Windows 10 passes 20% share in the U.S. Windows 10 powered 20% of the Windows devices that reached U.S. government websites this month. With about four months left in Microsoft's free upgrade offer, only the Redmond, Wash., company knows if that's enough.
Credit: Digital Analytics Program
Free upgrade offer lasts another four months; then Microsoft will have to decide whether to keep giving 10 away or call the deal doneBy Gregg Keizer Follow
Computerworld | Mar 25, 2016 1:16 PM PT
One in five Windows-powered devices steered to a host of U.S. government websites in March ran Windows 10, according to preliminary data.
For the first time, Windows 10 accounted for more than one-fifth of the visits to sites tracked by the Digital Analytics Program (DAP), which mines traffic to more than 4,000 websites on over 400 different domains maintained by U.S. government agencies, such as the Internal Revenue Service and the National Weather Service.
The bulk of the visits to DAP websites originate in the U.S.
Through Thursday, Windows 10 recorded 20.2% of visits in March by Windows PCs, smartphones and tablets.
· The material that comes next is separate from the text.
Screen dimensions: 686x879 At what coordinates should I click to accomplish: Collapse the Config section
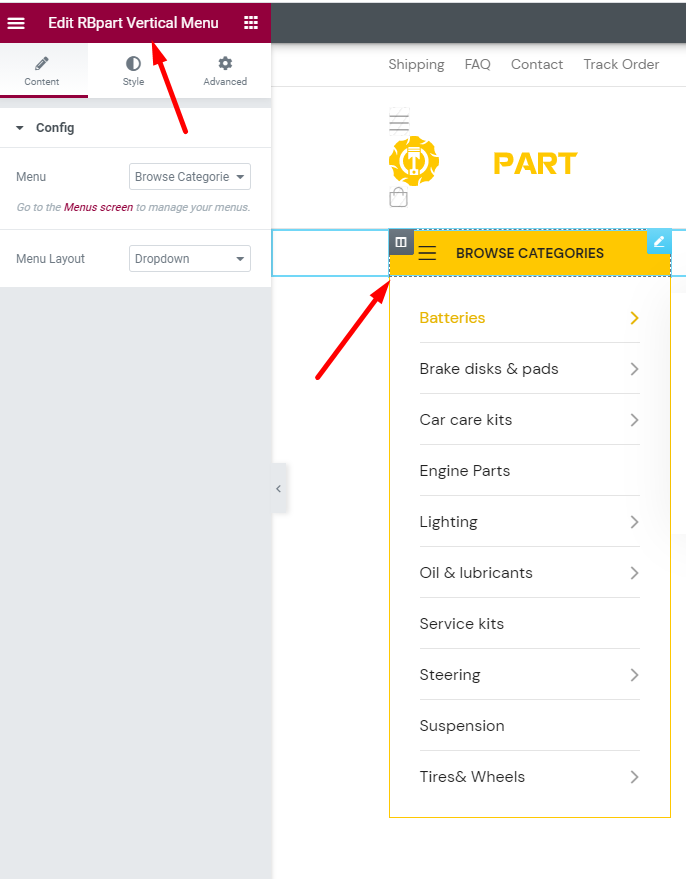(x=20, y=128)
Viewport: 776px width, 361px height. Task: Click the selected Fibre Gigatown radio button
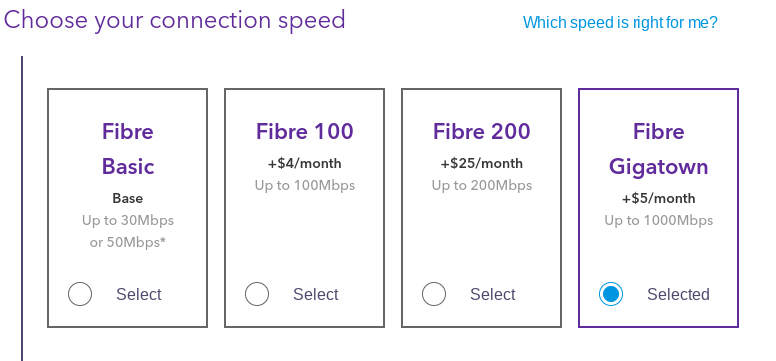click(611, 294)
That was a one-percentage point increase from February and more than two percentage points above January's.
Although Microsoft irregularly trumpets the number of devices running Windows 10 -- the last time was nearly three months ago -- data from DAP and metrics vendors like Net Applications and StatCounter are the only publicly available sources for monitoring Windows 10 adoption.
But these external measurements are rough at best.
A case in point: Because overall traffic to DAP websites plummets on weekends -- total visits by Windows devices on Saturday and Sunday are typically less than half that of a weekday -- Windows 10 may be unrepresented, as more Windows PCs used during the work week are business machines, which predominantly run the corporate standard, Windows 7.